How Risk Professionals Can Avoid AI Adoption Headaches

David Benigson 


October 11, 2022

To say that the risk industry looks completely different today than it did a decade ago would be a dramatic understatement. Even prior to the pandemic, risk professionals were already having to cope with an ever-increasing plate of rapidly evolving priorities and responsibilities as the world has become more interconnected. Add in the enforced digital transformation efforts, supply chain bottlenecks and other problematic ripples that have stemmed from the pandemic era and the already-chaotic risk space has become even more untenable.

Because of the complexity of the risk management space, it has become extremely challenging for risk professionals to detect immediate threats—let alone avoid, mitigate and preempt those on the horizon. Moreover, while some risk teams have begun to become more data savvy, the deluge of unstructured data that is now flooding their way means that manual data analysis and processing just is not feasible. This is why more and more risk industry insiders are beginning to eye artificial intelligence and automation as a potential solution for their risk intelligence and reputation management pain points.

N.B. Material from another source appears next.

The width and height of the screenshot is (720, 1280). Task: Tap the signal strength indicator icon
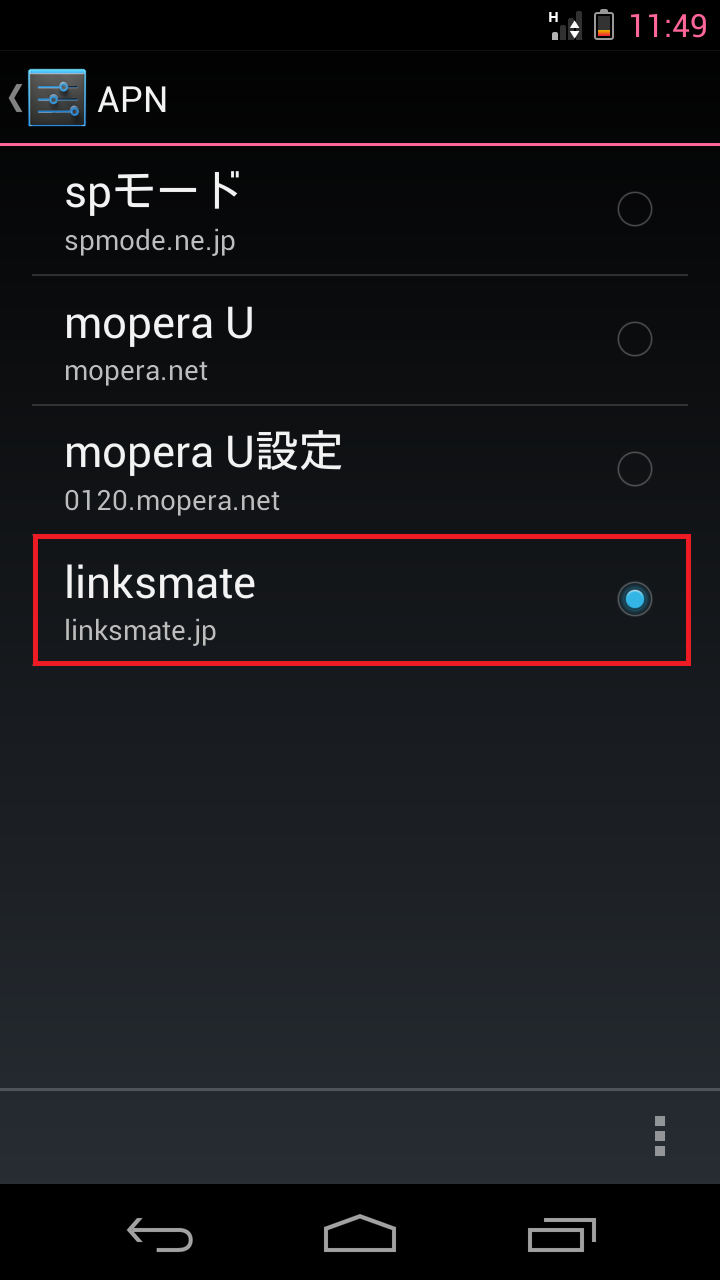566,25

The following are three key steps risk management teams can take to ease their AI adoption and drive immediate success.

1. Shifting Mindsets and Prioritizing Clarity

Risk management has operated in very deliberate ways for decades. While this has resulted in established success, with the speed and expansion of the global business landscape, risk management has become even more of a 24/7 proposition than ever before. In addition, with data now a staple in many other business areas, leaders expect to see the same intelligence, agility and “scientific” results being produced by departments throughout their organizations. This is heaping pressure on risk professionals.

Adopting new technology is easier said than done, particularly when operations frameworks and workflows have remained largely unchanged for decades. And while onboarding new technology can come with growing pains and headaches, the biggest barrier teams face when undertaking digital transformation and especially AI adoption is in changing mindsets. Fortunately, these can be overcome but requires incredibly clear guidance, goals and procedures to get right. 

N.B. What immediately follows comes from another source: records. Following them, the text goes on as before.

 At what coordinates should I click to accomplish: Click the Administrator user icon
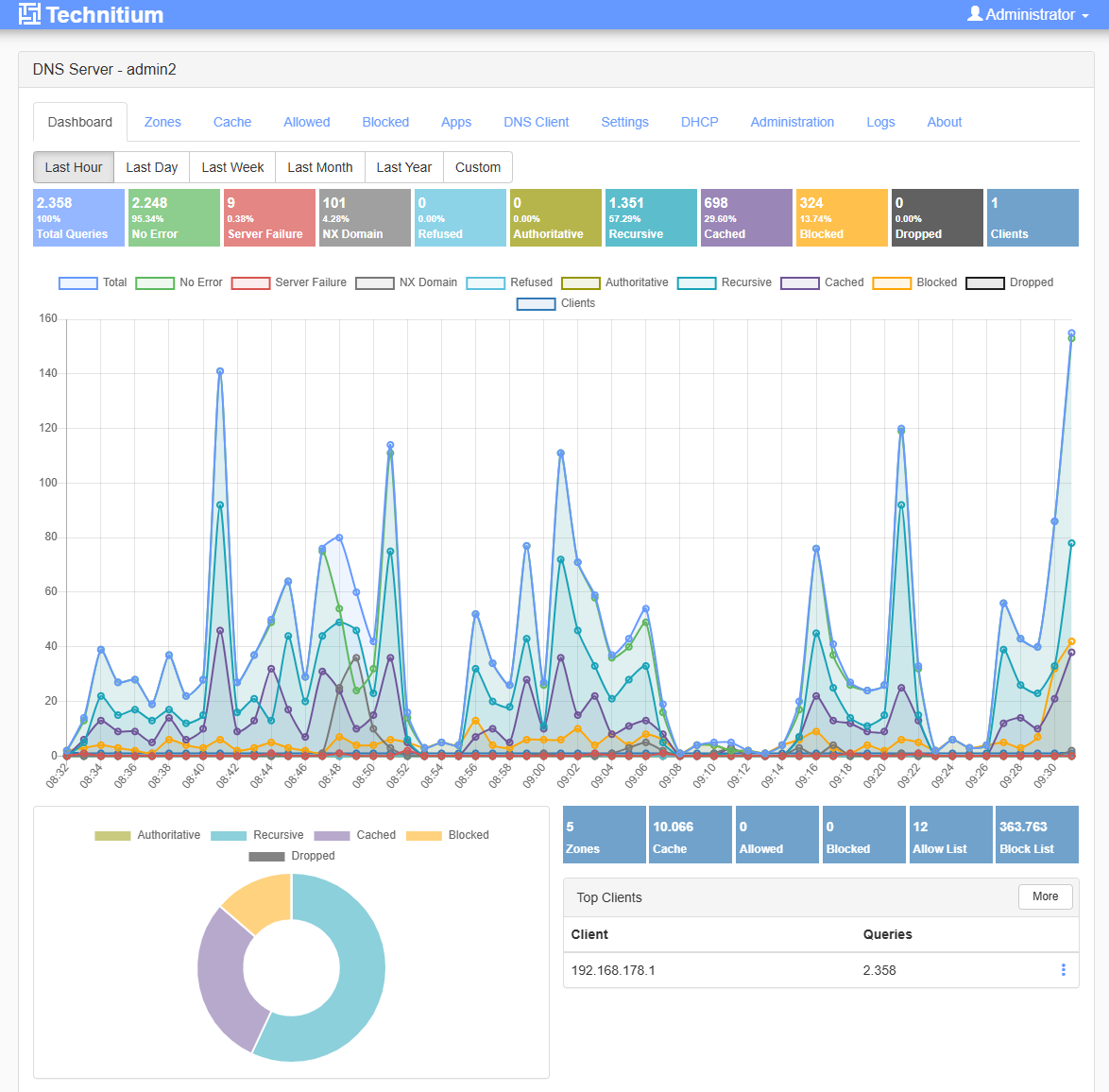pyautogui.click(x=975, y=14)
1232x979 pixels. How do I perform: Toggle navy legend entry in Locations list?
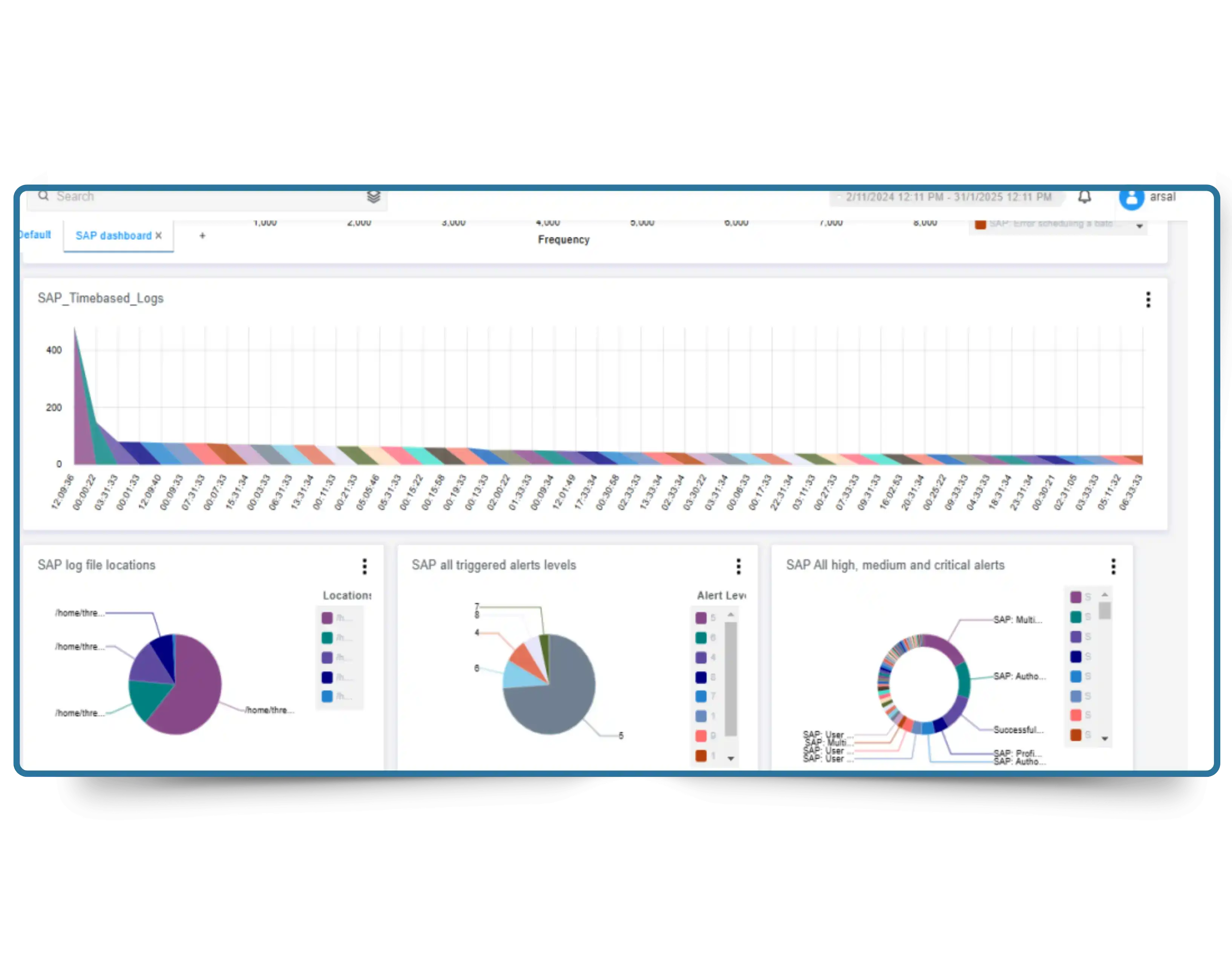[327, 677]
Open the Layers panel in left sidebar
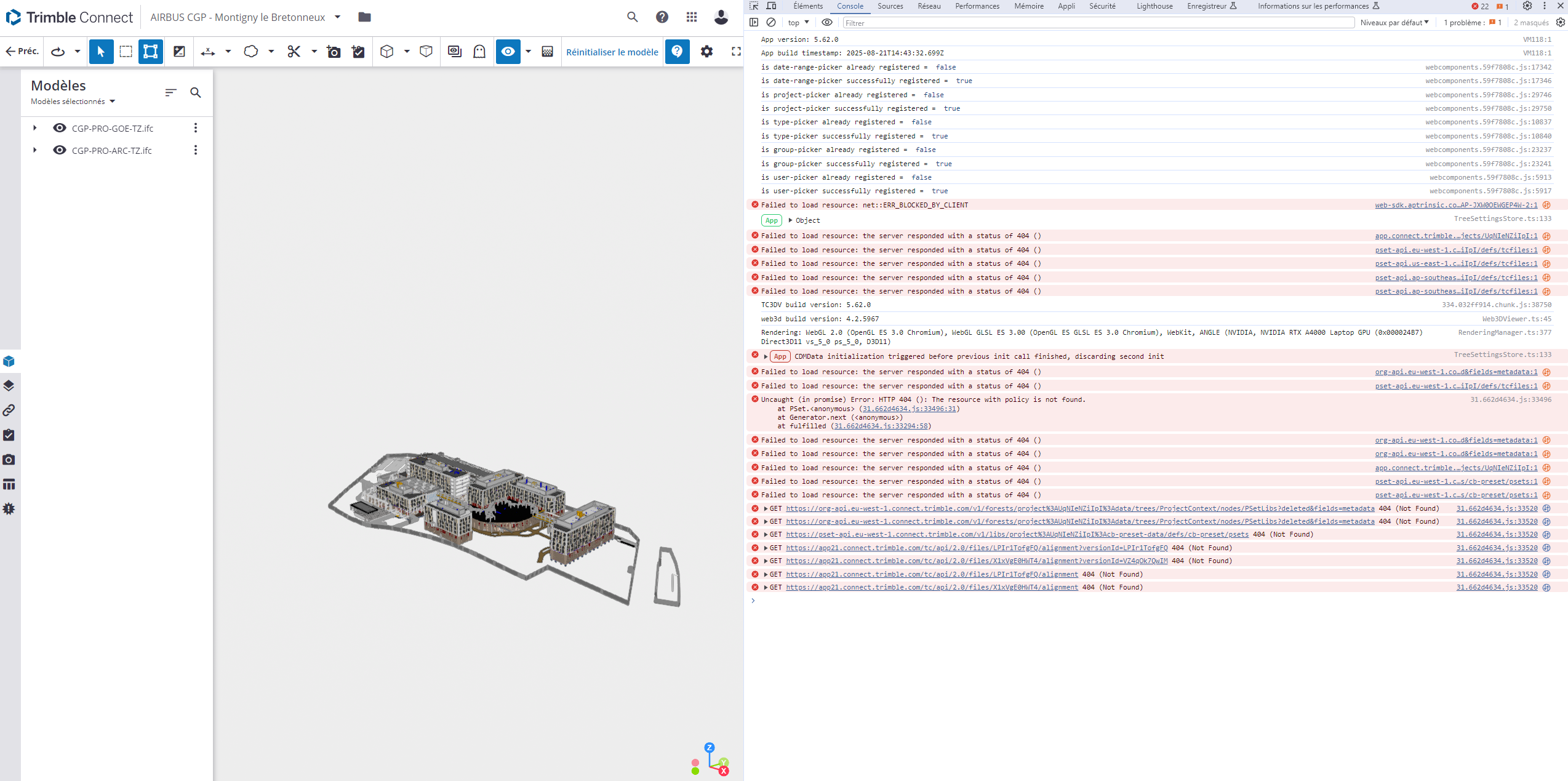This screenshot has height=781, width=1568. pyautogui.click(x=9, y=386)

For example, it can be natural for human professionals to feel as if their insights are being replaced by technology. This simply is not the case. For risk management to be successful, it is imperative that human intuition and input be the guiding force when it comes to decision making. Technology is simply the vehicle that allows for increased visibility and agility. Therefore, to overcome this hurdle, organizations need to lay bare this fact and reinforce it throughout onboarding so that they can overcome any cynicism and drive optimal buy-in throughout the workforce.

2. Look for Transparency and Explainability

Two of the biggest issues that teams have when onboarding AI technology is when it comes to transparency and explainability. Because of how rapidly AI can make decisions, transparency and explainability are essential both in terms of internal success as well as making sure that no regulatory or compliance issues crop up.

The insights that you get from AI are only as good as the frameworks that it adheres to. And while companies put a huge amount of effort at the outset into ensuring that their technology does not go awry as it learns and evolves, decisions and insights can become skewed. Therefore, organizations need to have tools in place that provide a “glassbox” that allows for easy understanding of how an insight was arrived at. From there, tools need to allow for easy tweaking should bias have occurred in the decision-making process. 

The benefits of this are two-fold in that it allows internal professionals to get a better grasp of how decisions are being made, while also allowing companies to actively avoid falling afoul of ethical standards. Additionally, it allows business to confront the historic fears that surround AI adoption in relation to trust.

3. Be Open to Experimentation

To drive the maximum returns from AI technology, it is imperative that organizations be open to experimentation. AI is constantly evolving and shifting. This can be unsettling for “traditionalists” that prefer to have a consistent, hardened plan on how workflows are handled and how AI is used.

Through AI, businesses can track emerging risk with far greater clarity and visibility than they ever have before, thus allowing risk teams to finally uncover “unknown unknowns.” Thus, risk professionals should not be afraid to dig as deep as possible for potential insights. AI technology allows risk professionals to examine suppliers and other risk sources that they never would have had effective access to before.

Granted, not every investigation and analysis will ultimately result in a treasure trove of insights. However, what this experimentation will allow companies to do is to figure out with certainty that no issues exist, rather than relying on guesswork and hoping that nothing crops up down the road.

David Benigson is CEO and founder of Signal AI.